Right after our conversation, my daughter told me my mom in spirit showed up, gesturing giving something to her. I told my daughter it was my mom’s idea to give Otoshidama from them. Once I said that, my mom was smiling and happy that I understood her message clearly. Thank you mom for remembering us and supporting us always. I really feel her much closer than ever.

***

At night I watched the Japanese movie; 湯を沸かすほどの熱い愛 2016 (Her Love Boils Bathwater). This movie is about a mom who is diagnosed with terminal cancer. I shed lots of tears as I thought of my late mom. Toward the ending, the movie showed the main character in the hospital room suffering from pain. My mom passed away from the terminal cancer, but she chose to spend her last days in her own house. According to their house maids, my mom never wore a diaper.

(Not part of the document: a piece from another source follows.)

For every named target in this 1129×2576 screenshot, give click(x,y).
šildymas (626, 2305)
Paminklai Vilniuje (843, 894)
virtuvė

She walked to the bathroom by herself. On her last day, she had a normal life. She had dinner with my dad at the dinner table, had a bath, and went to the bedroom. While chatting with my dad, she quietly departed. She didn’t suffer from pain at the last moment. She planned on how she wanted to depart and made it happen perfectly. I admire my mom for all of these.

Cut off the retreat 1/1/2021

This morning’s dream: I was in Japan. I had my passport and was heading to the airport to go back to America. I was crossing a huge bridge. It started a fire behind me. I started running. The fire grew up bigger and bigger burning the part of the bridge I just passed. When I finally reached at the airport building, the fire completely burned the bridge. The burning fire was sparking red and beautiful. The scene was solemn and in awe. Then I woke up.

I thought the message from this dream is I should keep going forward. It seems to me that I cannot go back to Japan anymore. I know of course it is a metaphor. Now that my mom is not living in Japan anymore, I don’t have any more roots in Japan to pull me back. Now I consider America is my homeland. I live here with my precious family. My spiritual root is now tied to this land.

It is interesting to review my messages that I wrote down for this month in my calendar as follows.

January 2021: Pay attention to messages through dreams, Midas touch – Every project will turn out to gold. Lion – Have courage to proceed. Universe is big and generous enough to fulfill my desires.

Review of the year of 2020 – 12/31/2020

Today we had the stimulus check of $1,800 deposited to our bank account. It was much earlier than we thought. I appreciate for this support.

***

My family and I had a peaceful end of year. This year was an unforgettable year for me.

I started off visiting my parents at the end of January, and one month later my mom passed away at the beginning of March. I had a wonderful surprise birthday wish from my late mom on my birthday. In June, I started attending classes at the Japanese mediumship school. At the end of July, my husband was laid off. In August my husband and I were granted a piece of land on Navajoland. In September and October we often went back to Navajoland and started building a foundation of our shed on our homesite. At the end of October, my mom-in-law got sick and hospitalized for 11 days. In November my husband received had spent busy days dealing with a job interview from several companies at the same time. In the middle of December, my husband was hired.

Even though it was a tough year for me, I have been blessed in many ways in return. In my personal opinion, this year was beneficial for me of my spiritual growth.